PROBLEM REQUIREMENTS:
Only the text of the records below belongs in the answer, copied exactly, with pictures omitted.

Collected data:
···

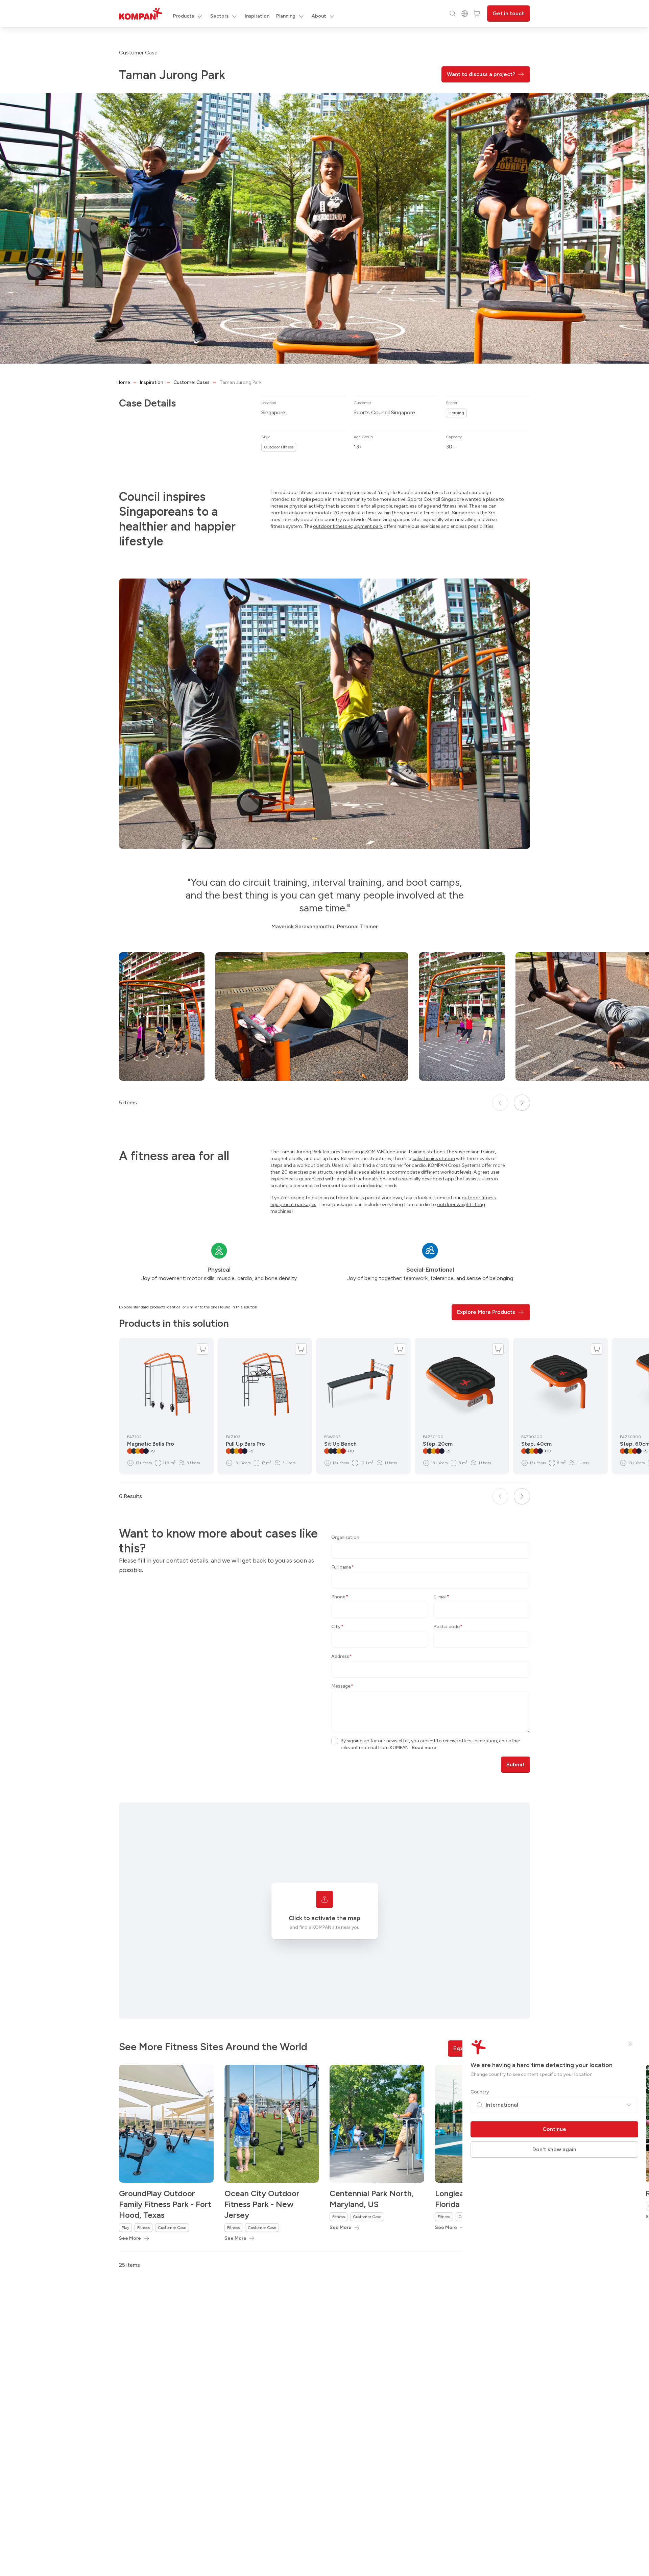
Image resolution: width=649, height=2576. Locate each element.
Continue (554, 2129)
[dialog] (324, 1288)
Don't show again (554, 2149)
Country (480, 2092)
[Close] (630, 2043)
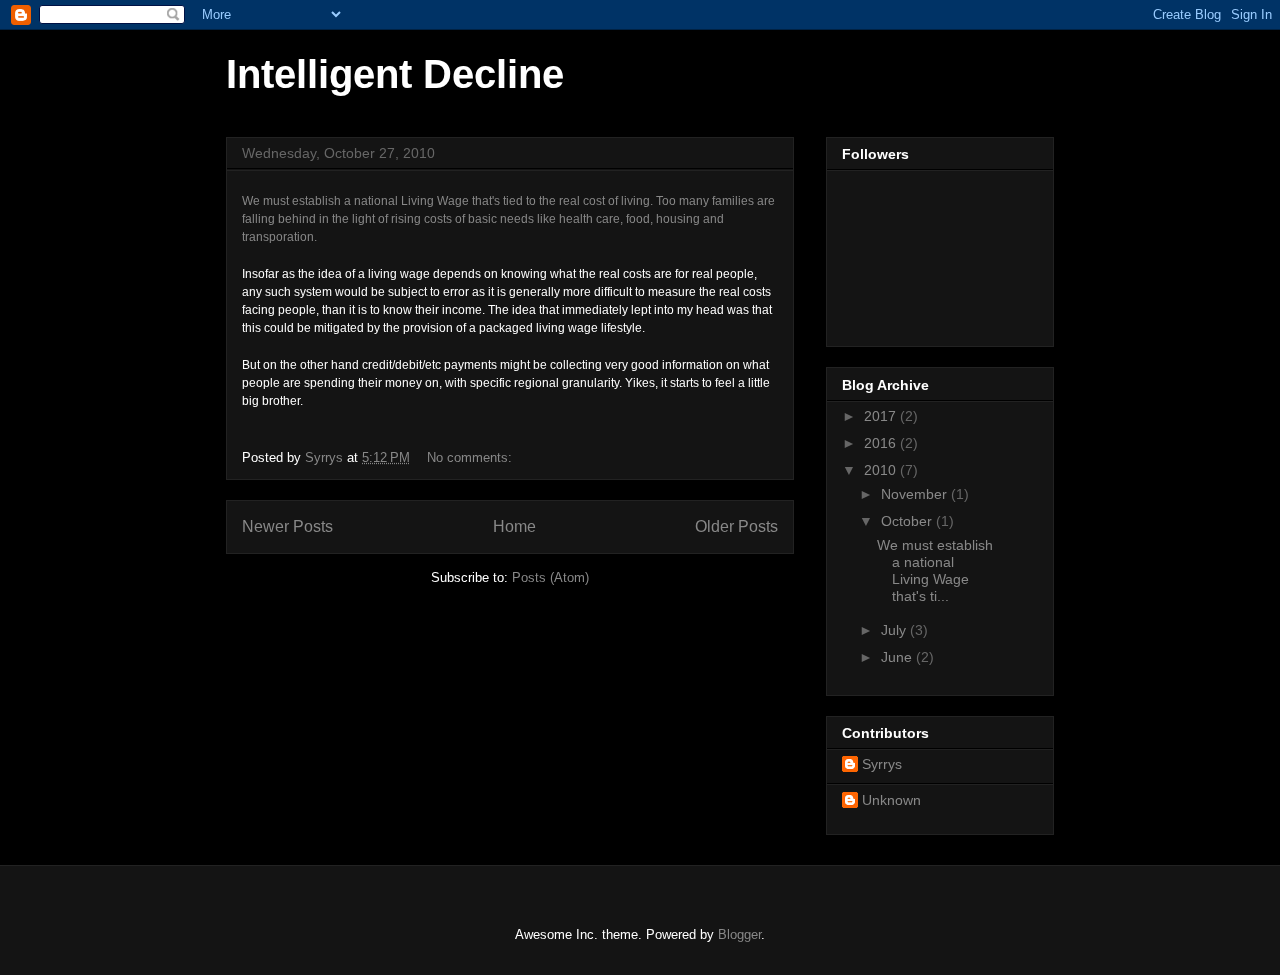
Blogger (739, 934)
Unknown (891, 800)
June (898, 657)
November (916, 494)
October (908, 521)
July (895, 630)
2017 (882, 416)
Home (514, 526)
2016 (882, 443)
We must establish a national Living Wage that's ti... (935, 570)
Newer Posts (287, 526)
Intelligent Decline (395, 74)
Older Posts (736, 526)
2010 (882, 470)
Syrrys (882, 764)
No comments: (471, 457)
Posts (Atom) (550, 577)
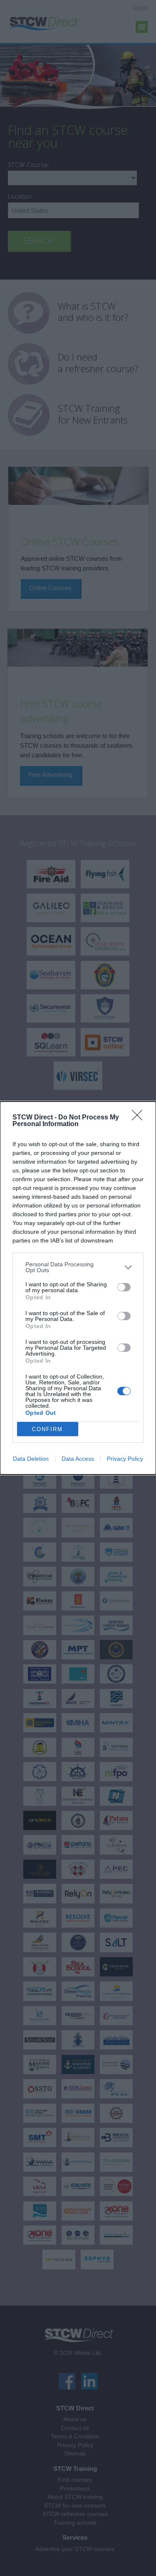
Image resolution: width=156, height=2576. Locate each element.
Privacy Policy (125, 1458)
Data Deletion (31, 1458)
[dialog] (78, 1288)
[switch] (124, 1287)
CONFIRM (47, 1429)
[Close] (140, 1118)
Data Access (78, 1458)
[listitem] (78, 1267)
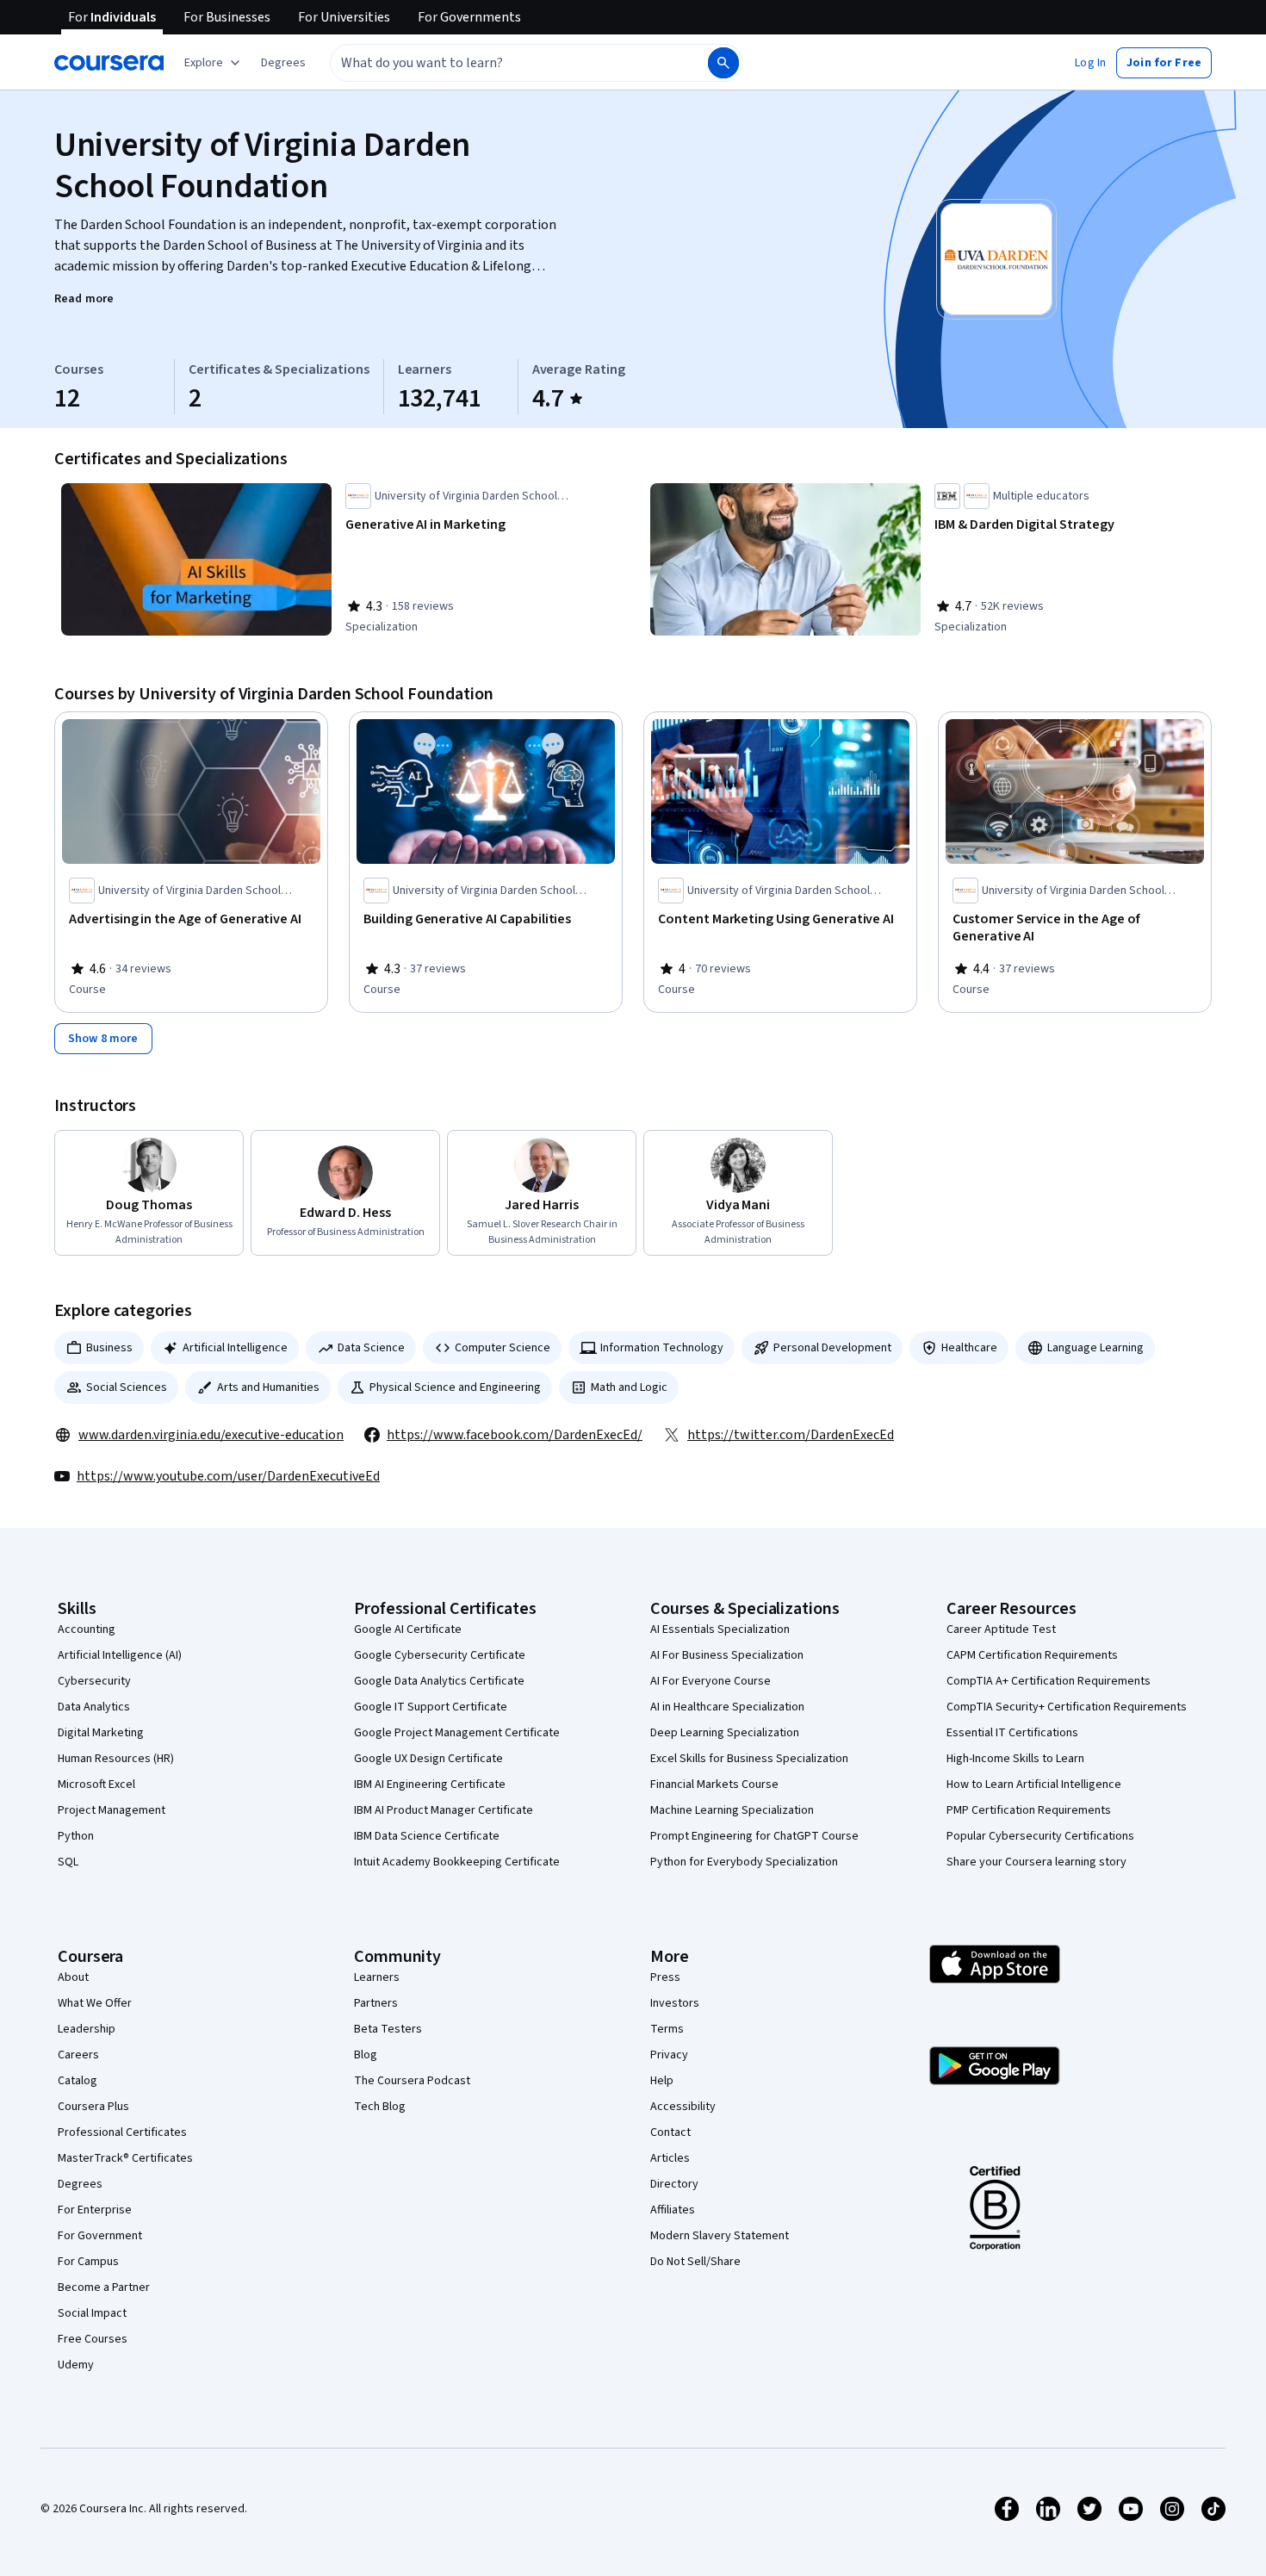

···

SOLUTION TO THE PROBLEM:
Image resolution: width=649, height=2576. Locate each element.
Continue (554, 2129)
[dialog] (324, 1288)
Don't show again (554, 2149)
Country (480, 2092)
[Close] (630, 2043)
Blogger (739, 934)
Unknown (891, 800)
June (898, 657)
November (916, 494)
October (908, 521)
July (895, 630)
2017 (882, 416)
Home (514, 526)
2016 (882, 443)
We must establish a national Living Wage that's ti... (935, 570)
Newer Posts (287, 526)
Intelligent Decline (395, 74)
Older Posts (736, 526)
2010 (882, 470)
Syrrys (882, 764)
No comments: (471, 457)
Posts (Atom) (550, 577)
Image resolution: width=156, height=2576. Locate each element.
Privacy Policy (125, 1458)
Data Deletion (31, 1458)
[dialog] (78, 1288)
[switch] (124, 1287)
CONFIRM (47, 1429)
[Close] (140, 1118)
Data Access (78, 1458)
[listitem] (78, 1267)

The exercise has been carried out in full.